▶ Written request
Copy out the lines of the listing from the line containing "has width=1280, height=720." through the line containing "SHOP is located at coordinates (1000, 158).", keeping every character unchanged. Include both of those lines and nothing else.

▶ Information given
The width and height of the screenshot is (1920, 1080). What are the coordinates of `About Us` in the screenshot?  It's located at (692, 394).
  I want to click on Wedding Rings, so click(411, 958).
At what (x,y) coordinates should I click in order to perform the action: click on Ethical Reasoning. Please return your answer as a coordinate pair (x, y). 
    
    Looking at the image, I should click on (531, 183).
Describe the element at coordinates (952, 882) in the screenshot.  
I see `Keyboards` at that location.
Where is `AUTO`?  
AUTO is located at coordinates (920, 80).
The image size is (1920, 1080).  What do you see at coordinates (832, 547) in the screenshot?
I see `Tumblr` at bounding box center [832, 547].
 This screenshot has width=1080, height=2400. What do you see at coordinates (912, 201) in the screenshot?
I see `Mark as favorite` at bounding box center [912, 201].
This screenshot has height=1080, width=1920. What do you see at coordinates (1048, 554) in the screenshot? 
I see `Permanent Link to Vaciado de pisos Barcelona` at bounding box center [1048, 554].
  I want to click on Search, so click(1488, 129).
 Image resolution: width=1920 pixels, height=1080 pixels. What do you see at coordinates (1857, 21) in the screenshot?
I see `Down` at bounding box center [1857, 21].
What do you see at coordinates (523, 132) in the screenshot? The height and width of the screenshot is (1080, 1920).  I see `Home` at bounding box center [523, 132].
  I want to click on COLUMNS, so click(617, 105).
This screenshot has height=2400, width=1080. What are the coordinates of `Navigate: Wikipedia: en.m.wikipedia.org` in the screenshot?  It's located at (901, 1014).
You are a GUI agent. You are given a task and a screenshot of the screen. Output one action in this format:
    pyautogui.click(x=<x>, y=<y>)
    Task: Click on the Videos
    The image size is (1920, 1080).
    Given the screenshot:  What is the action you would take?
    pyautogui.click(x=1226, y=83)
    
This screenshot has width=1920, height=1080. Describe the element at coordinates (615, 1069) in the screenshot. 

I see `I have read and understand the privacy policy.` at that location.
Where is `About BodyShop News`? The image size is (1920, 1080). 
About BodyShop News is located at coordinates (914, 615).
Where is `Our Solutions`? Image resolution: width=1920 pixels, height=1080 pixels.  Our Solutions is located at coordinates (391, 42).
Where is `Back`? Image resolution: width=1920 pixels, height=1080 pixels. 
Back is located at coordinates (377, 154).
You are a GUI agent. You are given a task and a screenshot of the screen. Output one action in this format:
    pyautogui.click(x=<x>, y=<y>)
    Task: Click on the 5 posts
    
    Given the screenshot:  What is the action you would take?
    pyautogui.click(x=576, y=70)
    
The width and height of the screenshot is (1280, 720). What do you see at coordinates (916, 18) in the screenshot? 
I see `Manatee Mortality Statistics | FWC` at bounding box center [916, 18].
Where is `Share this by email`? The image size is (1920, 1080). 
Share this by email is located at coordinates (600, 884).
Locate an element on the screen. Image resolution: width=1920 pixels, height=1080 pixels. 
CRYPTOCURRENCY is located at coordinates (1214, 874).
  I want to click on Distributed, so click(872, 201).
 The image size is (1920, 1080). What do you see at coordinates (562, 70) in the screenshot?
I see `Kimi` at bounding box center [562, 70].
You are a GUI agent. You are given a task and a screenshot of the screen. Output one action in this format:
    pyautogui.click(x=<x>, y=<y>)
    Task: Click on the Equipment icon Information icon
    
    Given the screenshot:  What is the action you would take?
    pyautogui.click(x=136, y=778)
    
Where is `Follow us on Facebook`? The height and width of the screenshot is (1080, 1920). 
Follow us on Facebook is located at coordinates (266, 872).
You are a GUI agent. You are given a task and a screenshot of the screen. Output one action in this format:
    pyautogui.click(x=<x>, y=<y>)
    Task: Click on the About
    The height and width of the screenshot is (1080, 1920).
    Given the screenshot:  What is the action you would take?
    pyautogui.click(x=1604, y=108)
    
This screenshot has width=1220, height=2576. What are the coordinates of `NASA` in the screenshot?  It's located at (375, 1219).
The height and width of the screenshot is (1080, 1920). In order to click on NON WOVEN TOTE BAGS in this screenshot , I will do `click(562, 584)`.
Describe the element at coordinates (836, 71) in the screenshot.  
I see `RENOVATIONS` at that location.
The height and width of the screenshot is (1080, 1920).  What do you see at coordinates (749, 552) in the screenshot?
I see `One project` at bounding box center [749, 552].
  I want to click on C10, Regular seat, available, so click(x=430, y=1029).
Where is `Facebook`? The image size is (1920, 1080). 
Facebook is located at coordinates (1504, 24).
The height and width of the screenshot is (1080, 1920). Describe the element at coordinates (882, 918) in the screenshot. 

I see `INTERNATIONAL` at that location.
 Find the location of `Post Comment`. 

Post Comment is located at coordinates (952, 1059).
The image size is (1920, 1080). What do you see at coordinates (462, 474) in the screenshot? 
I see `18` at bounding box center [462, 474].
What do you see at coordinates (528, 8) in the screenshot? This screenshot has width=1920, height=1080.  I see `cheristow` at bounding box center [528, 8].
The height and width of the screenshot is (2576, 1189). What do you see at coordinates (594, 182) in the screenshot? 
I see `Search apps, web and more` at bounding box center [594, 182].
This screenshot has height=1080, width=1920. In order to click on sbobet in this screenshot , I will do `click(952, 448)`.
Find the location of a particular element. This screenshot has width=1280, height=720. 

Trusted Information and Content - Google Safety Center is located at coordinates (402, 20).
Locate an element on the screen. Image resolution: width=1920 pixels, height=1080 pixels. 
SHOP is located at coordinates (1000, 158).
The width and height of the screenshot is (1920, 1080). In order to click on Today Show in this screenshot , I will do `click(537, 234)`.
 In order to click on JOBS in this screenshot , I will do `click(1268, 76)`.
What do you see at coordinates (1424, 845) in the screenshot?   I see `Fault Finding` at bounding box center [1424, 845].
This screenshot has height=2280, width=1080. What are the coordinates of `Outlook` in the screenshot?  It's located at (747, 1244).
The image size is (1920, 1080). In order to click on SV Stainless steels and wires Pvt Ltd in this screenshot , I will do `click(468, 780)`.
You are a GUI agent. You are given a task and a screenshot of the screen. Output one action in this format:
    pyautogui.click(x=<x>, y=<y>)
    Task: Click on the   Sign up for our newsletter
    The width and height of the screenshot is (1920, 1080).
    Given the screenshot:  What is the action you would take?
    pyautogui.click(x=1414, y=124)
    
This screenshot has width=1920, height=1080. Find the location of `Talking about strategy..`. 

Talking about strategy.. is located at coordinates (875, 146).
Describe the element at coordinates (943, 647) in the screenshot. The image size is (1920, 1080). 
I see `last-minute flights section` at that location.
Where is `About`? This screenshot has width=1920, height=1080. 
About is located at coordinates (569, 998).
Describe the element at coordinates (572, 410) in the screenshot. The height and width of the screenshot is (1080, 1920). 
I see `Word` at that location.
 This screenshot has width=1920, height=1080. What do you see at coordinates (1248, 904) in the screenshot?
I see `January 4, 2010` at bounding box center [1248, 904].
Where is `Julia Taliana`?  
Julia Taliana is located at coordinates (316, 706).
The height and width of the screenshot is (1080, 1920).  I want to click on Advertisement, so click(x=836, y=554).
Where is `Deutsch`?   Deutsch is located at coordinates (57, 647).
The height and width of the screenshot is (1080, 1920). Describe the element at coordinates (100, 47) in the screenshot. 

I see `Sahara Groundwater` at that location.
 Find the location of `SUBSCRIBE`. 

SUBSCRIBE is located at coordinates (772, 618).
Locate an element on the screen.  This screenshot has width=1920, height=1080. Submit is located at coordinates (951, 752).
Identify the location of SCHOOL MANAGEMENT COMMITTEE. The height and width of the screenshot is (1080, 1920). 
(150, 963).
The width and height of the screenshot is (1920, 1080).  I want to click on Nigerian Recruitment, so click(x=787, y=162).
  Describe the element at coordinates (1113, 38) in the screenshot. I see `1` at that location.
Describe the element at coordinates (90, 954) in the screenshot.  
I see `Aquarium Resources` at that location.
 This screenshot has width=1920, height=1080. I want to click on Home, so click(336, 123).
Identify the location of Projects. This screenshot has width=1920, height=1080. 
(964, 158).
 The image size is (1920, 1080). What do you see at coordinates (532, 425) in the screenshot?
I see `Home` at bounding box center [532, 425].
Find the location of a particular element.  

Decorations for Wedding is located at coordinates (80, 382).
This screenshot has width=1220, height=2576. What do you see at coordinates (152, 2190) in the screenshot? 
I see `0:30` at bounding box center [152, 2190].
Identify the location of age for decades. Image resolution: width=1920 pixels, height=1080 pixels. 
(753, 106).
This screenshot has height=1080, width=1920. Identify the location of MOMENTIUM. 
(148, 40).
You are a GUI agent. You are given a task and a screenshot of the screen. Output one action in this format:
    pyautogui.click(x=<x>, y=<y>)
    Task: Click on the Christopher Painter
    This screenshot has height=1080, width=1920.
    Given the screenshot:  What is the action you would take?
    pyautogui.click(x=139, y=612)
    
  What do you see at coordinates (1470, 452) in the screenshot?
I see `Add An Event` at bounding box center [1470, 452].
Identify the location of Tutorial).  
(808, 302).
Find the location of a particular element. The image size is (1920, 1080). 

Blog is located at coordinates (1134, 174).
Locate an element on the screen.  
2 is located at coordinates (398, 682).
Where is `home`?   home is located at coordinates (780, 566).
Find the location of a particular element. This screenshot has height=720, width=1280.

▶ Answer to the task
Find the location of a particular element. This screenshot has width=1280, height=720. 

Trusted Information and Content - Google Safety Center is located at coordinates (402, 20).
Locate an element on the screen. Image resolution: width=1920 pixels, height=1080 pixels. 
SHOP is located at coordinates (1000, 158).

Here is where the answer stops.